- Born: Evelyn Mae Ward May 21, 1923 West Orange, New Jersey, U.S.
- Died: December 23, 2012 (aged 89) Los Angeles, California, U.S.
- Occupation: Actress
- Years active: 1949–1965
- Spouses: ; Jack Cassidy ​ ​(m. 1948; div. 1956)​ ; Elliot Silverstein ​ ​(m. 1962; div. 1968)​ ; Alton Charles (Al) Williams ​ ​(died 2005)​
- Children: David Cassidy
- Relatives: Katie Cassidy (granddaughter); Beau Cassidy (grandson);

= Evelyn Ward =

American actress (1923–2012)

Evelyn Mae Ward (May 21, 1923 – December 23, 2012) was an American actress and dancer known for her stage musical performances and television appearances. Her son was the actor-singer David Cassidy.

==Background==
Ward was born and raised in West Orange, New Jersey, the daughter of Frederick and Ethel Laurinda (née Wheeler) Ward. Her ancestors were among the founders of Newark, New Jersey.

==Career==
Ward began her performing career as a teenager dancing with the Roxyettes at the Roxy Theater. After understudying Mary Martin in the musical Dancing in the Streets, which closed "out of town" in the spring of 1943, Ward made her Broadway debut that summer in the musical Early to Bed. Her subsequent Broadway musical credits include The Firebrand of Florence (1945), Spring in Brazil (1945), Billion Dollar Baby (1946), and Along Fifth Avenue (1949).

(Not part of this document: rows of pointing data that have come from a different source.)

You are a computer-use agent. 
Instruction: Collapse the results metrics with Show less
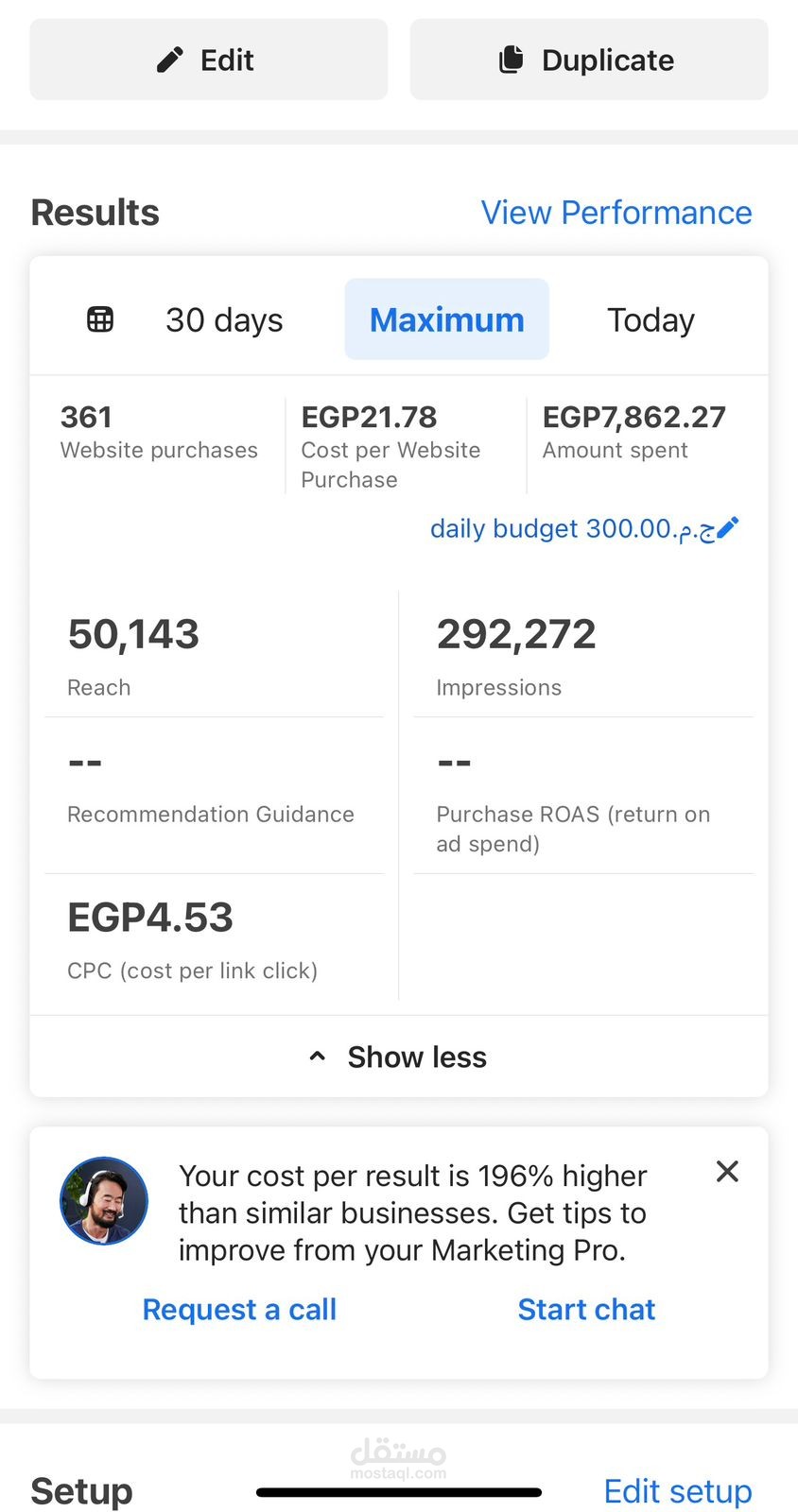tap(416, 1057)
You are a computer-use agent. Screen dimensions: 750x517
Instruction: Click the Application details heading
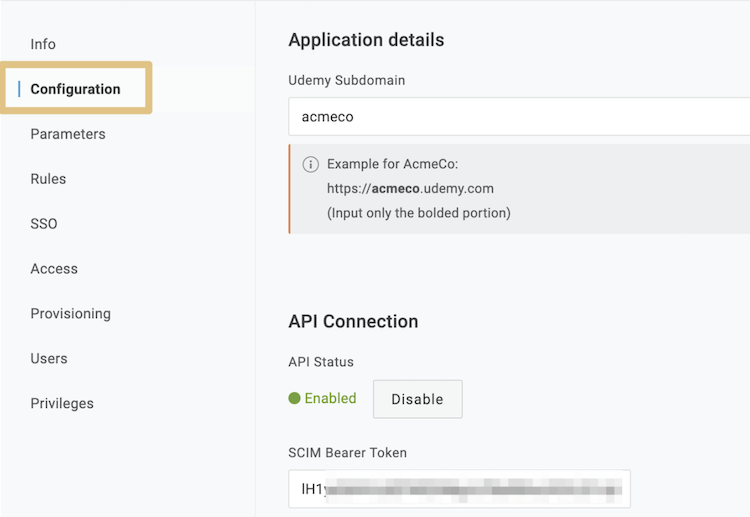366,40
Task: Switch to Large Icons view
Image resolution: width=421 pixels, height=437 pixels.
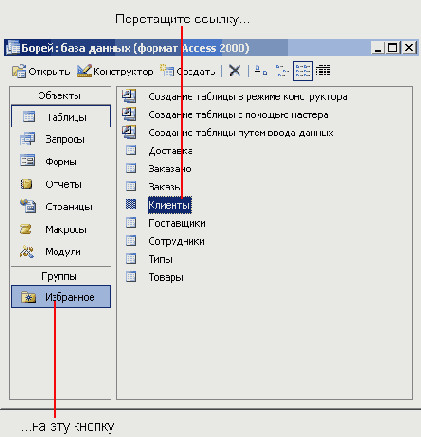Action: [261, 71]
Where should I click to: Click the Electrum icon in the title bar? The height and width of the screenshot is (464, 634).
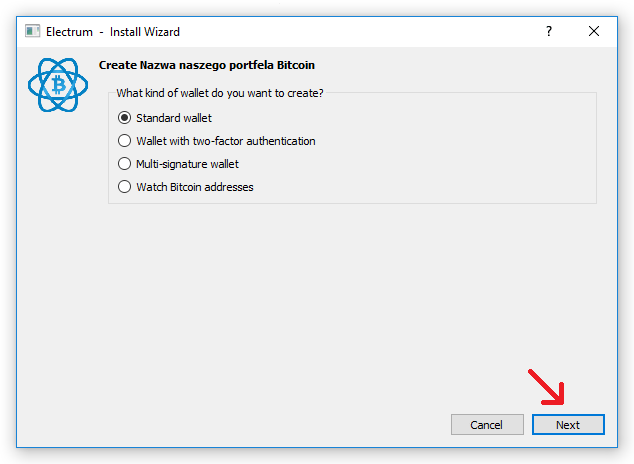click(32, 31)
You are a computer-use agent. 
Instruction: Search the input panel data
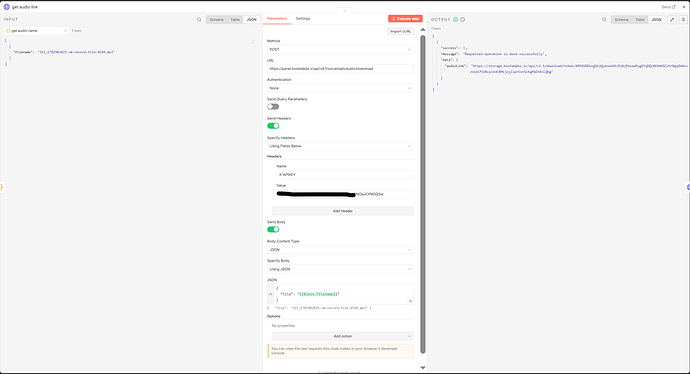pyautogui.click(x=199, y=19)
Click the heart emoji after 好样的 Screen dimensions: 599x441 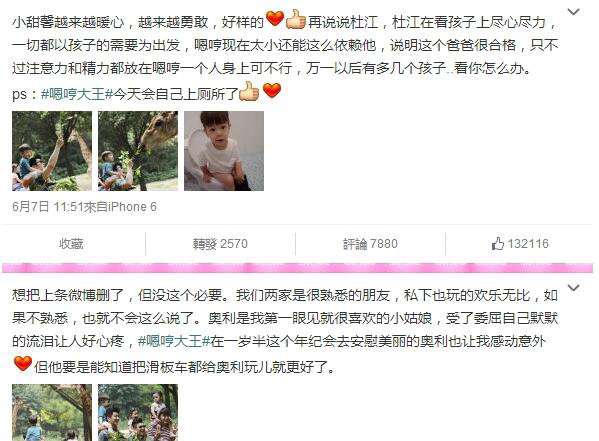[x=275, y=19]
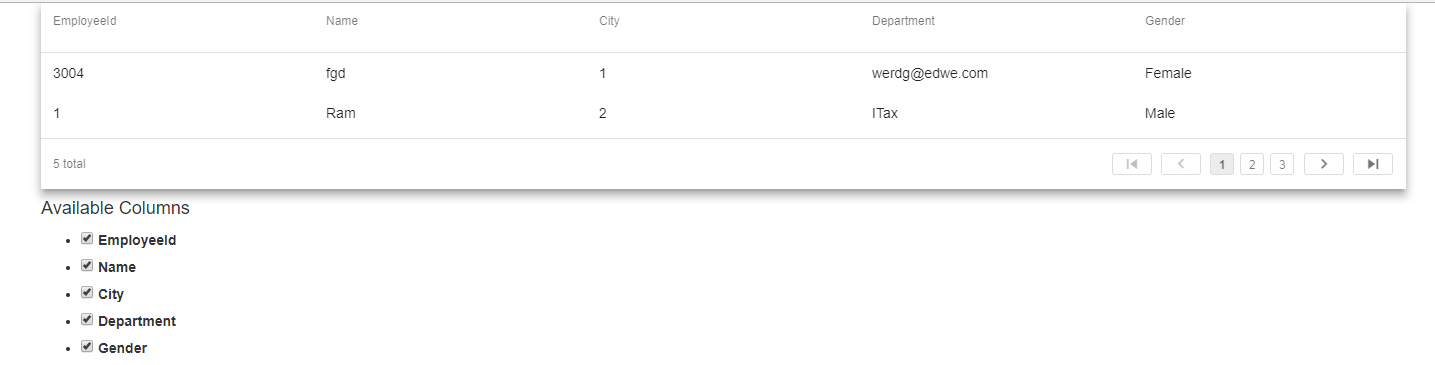This screenshot has height=365, width=1435.
Task: Go to first page of table
Action: tap(1132, 164)
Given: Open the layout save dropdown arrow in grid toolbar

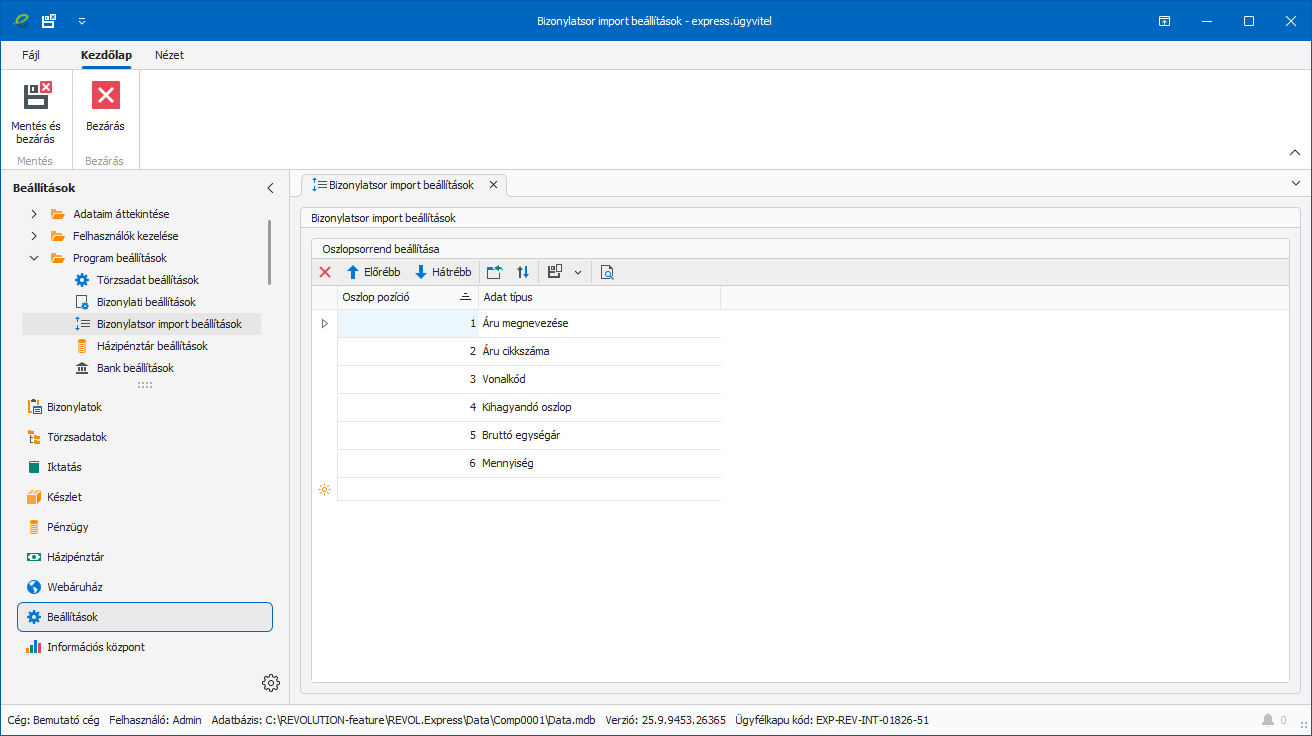Looking at the screenshot, I should [577, 272].
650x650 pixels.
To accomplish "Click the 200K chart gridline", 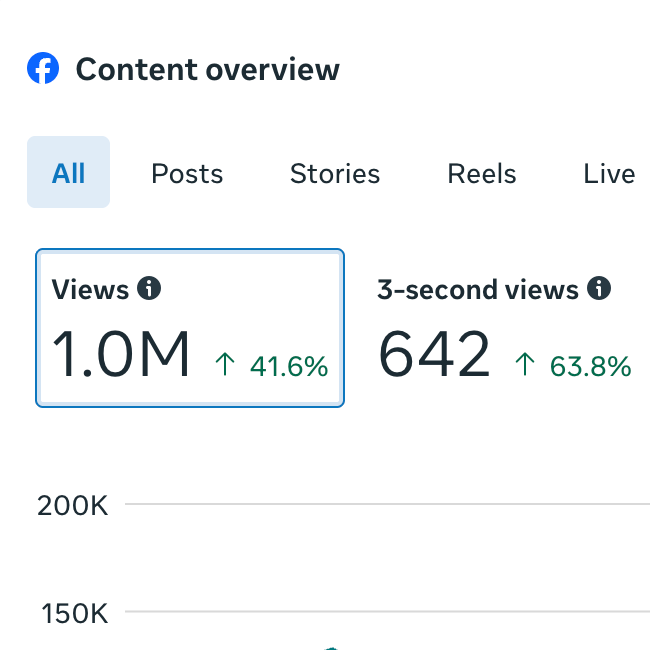I will [387, 504].
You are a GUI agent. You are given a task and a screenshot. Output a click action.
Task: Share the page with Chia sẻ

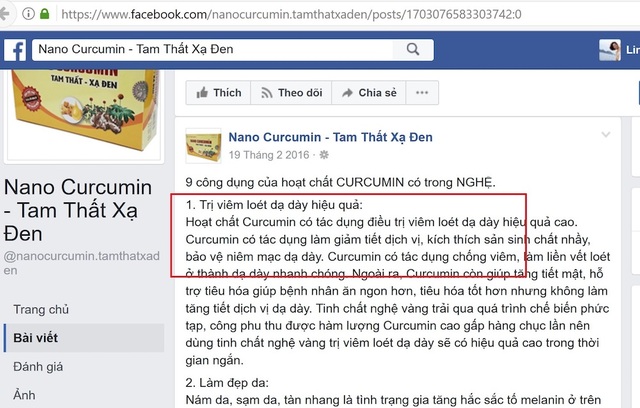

Her subsequent theatrical credits were mostly in regional theater, but she did return to the Broadway musical stage in the spring of 1958, replacing Gwen Verdon in the lead role in New Girl in Town. In 1967, Ward appeared in the play And So to Bed at the LA Theater Center and her son David Cassidy also was featured in the cast. In 1996, she left retirement to co-star in Such a Pretty Face.

She also performed in nightclubs in New York City and Boston, and in 1954 performed in a Las Vegas revue.

In 1949, Ward was a regular on the CBS game show Hold It Please, and in 1950–1951, she was a regular on the ABC variety series The College Bowl (also known as The Chico Marx Show). Her other television credits include The Man from U.N.C.L.E., Ben Casey, Dr. Kildare, Perry Mason, Mike Hammer, The Further Adventures of Ellery Queen, and Hallmark Hall of Fame.

==Personal life==
Ward married actor Jack Cassidy on June 28, 1948: the couple had met in 1945 while appearing in the Broadway musical The Firebrand of Florence. Ward and Cassidy had one son, David Bruce Cassidy, born on April 12, 1950. The family resided in Ward's native West Orange. The marriage of Jack Cassidy and Evelyn Ward ended in a Mexican divorce in July 1956.

In August 1956, Cassidy married actress Shirley Jones, with whom he had been romantically involved since the previous summer. According to Jones, Cassidy and Ward had been separated twice and then got back together prior to her meeting Cassidy, and their marriage had remained rocky.

After her divorce from Cassidy, Ward and David resided with Ward's parents in West Orange until 1961, when Ward married film director Elliot Silverstein.

Ward had known Silverstein for several years, as she had acted in Boston-area stage productions directed by Silverstein in 1955 and 1957. Ward and Silverstein divorced in 1968. Later, Ward married Al Williams, who died in 2005.

Ward is sometimes mistaken for the onetime wife of film director Norman Z. McLeod. However, the latter, Evelyn "Bunny" Ward, would have to have been a considerably older woman, given the fact that she was already a popular figure amongst Kansas City's upper crust at the outset of her nearly 4-decade-long 1926 marriage (McLeod died in 1964), and, in 1931, even had the opportunity—albeit only briefly and without credit—to portray the wife of the character played by football legend Jim Thorpe, likewise uncredited, in her husband's 1931 film, Touchdown.

==Death==
Ward died on December 23, 2012, from complications from dementia. She was survived by her son, David (who died of liver failure on November 21, 2017), and two grandchildren, Katie Cassidy and Beau Cassidy.